FedPM: Federated Learning Using Second-order Optimization with Preconditioned Mixing of Local Parameters¶

Conference: AAAI 2026
arXiv: 2511.09100
Code: https://github.com/rioyokotalab/fedpm
Area: Optimization
Keywords: Federated Learning, Second-order Optimization, Preconditioned Mixing, Data Heterogeneity, Convergence Analysis

TL;DR¶

This paper proposes FedPM (Federated Preconditioned Mixing), a novel federated learning method that replaces the conventional simple parameter averaging on the server side with "preconditioned mixing," addressing the local preconditioner drift problem inherent in existing second-order federated optimization methods. FedPM is theoretically shown to achieve superlinear convergence for strongly convex objectives and empirically outperforms existing methods under heterogeneous data settings.

Background & Motivation¶

Federated learning (FL) methods can be categorized along two dimensions into four classes:

Category	Optimization Order	Server Operation	Representative Methods
FOGM	First-order	Gradient mixing	PSGD
FOPM	First-order	Parameter mixing	FedAvg, FedProx, SCAFFOLD
SOGM	Second-order	Gradient mixing	FedNL, FedNew, FedNS
SOPM	Second-order	Parameter mixing	LocalNewton, LTDA, FedSophia

Existing SOPM methods share a fundamental limitation: simple mixing (i.e., plain averaging) of local parameters on the server does not correspond to a genuine global second-order update.

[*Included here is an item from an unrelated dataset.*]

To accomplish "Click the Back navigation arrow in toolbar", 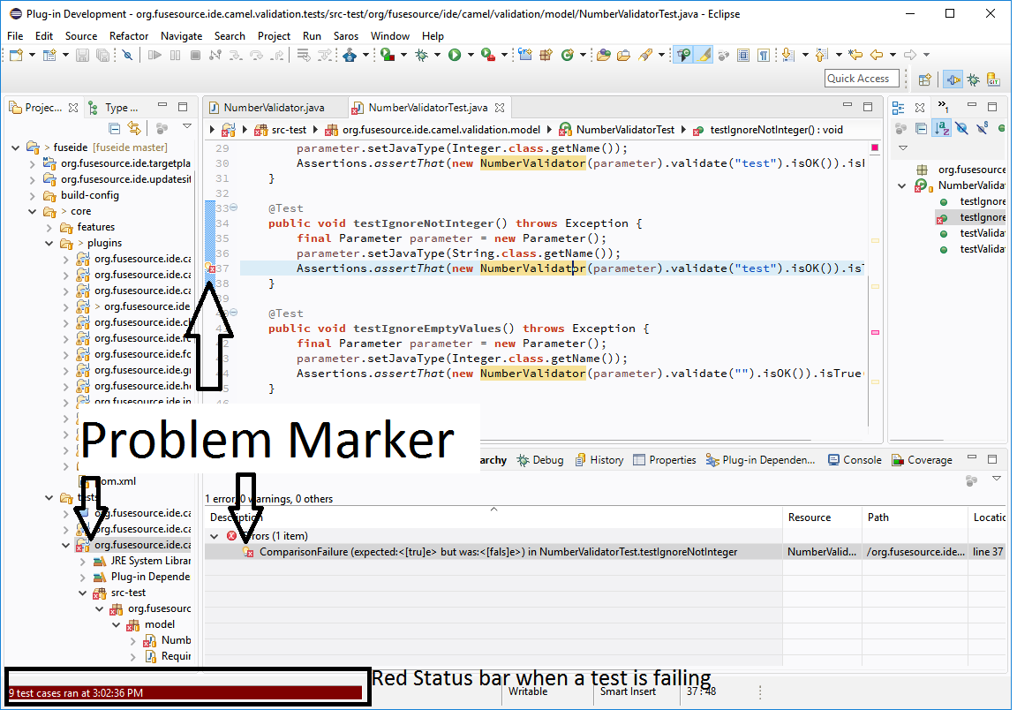I will pos(877,55).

Concretely, with a single local update step (\(K=1\)), the global update of SOGM is:

\[\boldsymbol{\theta}^{(t+1)} = \boldsymbol{\theta}^{(t)} - \eta \underbrace{\left(\frac{1}{N}\sum_{i=1}^N \nabla^2 f_i(\boldsymbol{\theta}^{(t)})\right)^{-1}}_{\text{global preconditioner}} \underbrace{\frac{1}{N}\sum_{i=1}^N \nabla f_i(\boldsymbol{\theta}^{(t)})}_{\text{global gradient}}\]

whereas SOPM under the same \(K=1\) setting reduces to:

\[\boldsymbol{\theta}^{(t+1)} = \boldsymbol{\theta}^{(t)} - \frac{\eta}{N}\sum_{i=1}^N \underbrace{(\nabla^2 f_i(\boldsymbol{\theta}^{(t)}))^{-1}}_{\text{local preconditioner}} \underbrace{\nabla f_i(\boldsymbol{\theta}^{(t)})}_{\text{local gradient}}\]

The critical distinction is that SOPM aggregates locally preconditioned gradients rather than applying a global preconditioner to the global gradient. Under data heterogeneity, the local curvature (each client's Hessian) is a poor approximation of the global curvature, causing local preconditioner drift that severely impedes convergence.

Method¶

Overall Architecture¶

The core idea of FedPM is to decompose the ideal global second-order update (Eq. 6) into client-side local parameter updates and server-side parameter mixing. This decomposition naturally gives rise to "preconditioned mixing"—a curvature-aware parameter aggregation scheme that replaces conventional simple averaging.

Key Designs¶

1. Derivation of Preconditioned Mixing: Exact Decomposition from the Global Second-order Update¶

Core derivation (Eq. 8): Starting from the ideal global second-order update:

\[\boldsymbol{\theta}^{(t+1)} = \boldsymbol{\theta}^{(t)} - \eta (\boldsymbol{P}^{(t)})^{-1}\boldsymbol{g}^{(t)}\]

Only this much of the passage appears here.